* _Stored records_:
━━━━━━━━━━━━━━━━

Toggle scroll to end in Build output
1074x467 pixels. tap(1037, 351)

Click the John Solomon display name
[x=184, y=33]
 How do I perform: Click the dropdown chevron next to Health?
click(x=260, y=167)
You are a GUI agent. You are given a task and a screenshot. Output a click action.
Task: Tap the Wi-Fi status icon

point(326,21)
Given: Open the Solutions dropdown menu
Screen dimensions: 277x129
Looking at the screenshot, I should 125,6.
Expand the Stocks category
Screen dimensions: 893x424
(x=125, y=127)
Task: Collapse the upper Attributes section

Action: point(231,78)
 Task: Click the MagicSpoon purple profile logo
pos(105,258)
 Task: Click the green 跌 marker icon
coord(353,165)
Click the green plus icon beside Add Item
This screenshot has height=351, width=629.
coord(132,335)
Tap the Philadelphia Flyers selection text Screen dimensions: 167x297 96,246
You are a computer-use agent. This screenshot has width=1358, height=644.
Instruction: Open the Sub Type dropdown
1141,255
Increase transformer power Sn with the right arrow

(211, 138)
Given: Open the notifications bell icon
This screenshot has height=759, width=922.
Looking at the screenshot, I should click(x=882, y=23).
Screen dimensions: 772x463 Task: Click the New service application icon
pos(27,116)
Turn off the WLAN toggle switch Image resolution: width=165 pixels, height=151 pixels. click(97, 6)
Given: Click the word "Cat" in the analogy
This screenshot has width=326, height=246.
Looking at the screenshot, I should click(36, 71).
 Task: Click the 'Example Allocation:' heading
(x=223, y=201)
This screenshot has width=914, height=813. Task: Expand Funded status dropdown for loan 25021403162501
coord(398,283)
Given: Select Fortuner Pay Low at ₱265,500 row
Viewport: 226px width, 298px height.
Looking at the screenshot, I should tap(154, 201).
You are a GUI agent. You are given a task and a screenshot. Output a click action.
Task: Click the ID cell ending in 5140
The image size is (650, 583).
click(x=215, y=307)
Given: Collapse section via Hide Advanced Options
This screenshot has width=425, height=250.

━━━━━━━━━━━━━━━━

* _About this exercise_: Repeat the entries exactly as they appear.

* _Solution_:
Toggle scroll to end in Build output
1074x467 pixels. tap(1037, 351)

Click the John Solomon display name
[x=184, y=33]
 How do I perform: Click the dropdown chevron next to Health?
click(x=260, y=167)
You are a GUI agent. You are given a task and a screenshot. Output a click action.
Task: Tap the Wi-Fi status icon

point(326,21)
Given: Open the Solutions dropdown menu
Screen dimensions: 277x129
Looking at the screenshot, I should 125,6.
Expand the Stocks category
Screen dimensions: 893x424
(x=125, y=127)
Task: Collapse the upper Attributes section

Action: point(231,78)
 Task: Click the MagicSpoon purple profile logo
pos(105,258)
 Task: Click the green 跌 marker icon
coord(353,165)
Click the green plus icon beside Add Item
This screenshot has height=351, width=629.
coord(132,335)
Tap the Philadelphia Flyers selection text Screen dimensions: 167x297 96,246
You are a computer-use agent. This screenshot has width=1358, height=644.
Instruction: Open the Sub Type dropdown
1141,255
Increase transformer power Sn with the right arrow

(211, 138)
Given: Open the notifications bell icon
This screenshot has height=759, width=922.
Looking at the screenshot, I should click(x=882, y=23).
Screen dimensions: 772x463 Task: Click the New service application icon
pos(27,116)
Turn off the WLAN toggle switch Image resolution: width=165 pixels, height=151 pixels. click(97, 6)
Given: Click the word "Cat" in the analogy
This screenshot has width=326, height=246.
Looking at the screenshot, I should click(36, 71).
 Task: Click the 'Example Allocation:' heading
(x=223, y=201)
This screenshot has width=914, height=813. Task: Expand Funded status dropdown for loan 25021403162501
coord(398,283)
Given: Select Fortuner Pay Low at ₱265,500 row
Viewport: 226px width, 298px height.
Looking at the screenshot, I should tap(154, 201).
You are a GUI agent. You are given a task and a screenshot. Output a click action.
Task: Click the ID cell ending in 5140
The image size is (650, 583).
click(x=215, y=307)
Given: Collapse section via Hide Advanced Options
This screenshot has width=425, height=250.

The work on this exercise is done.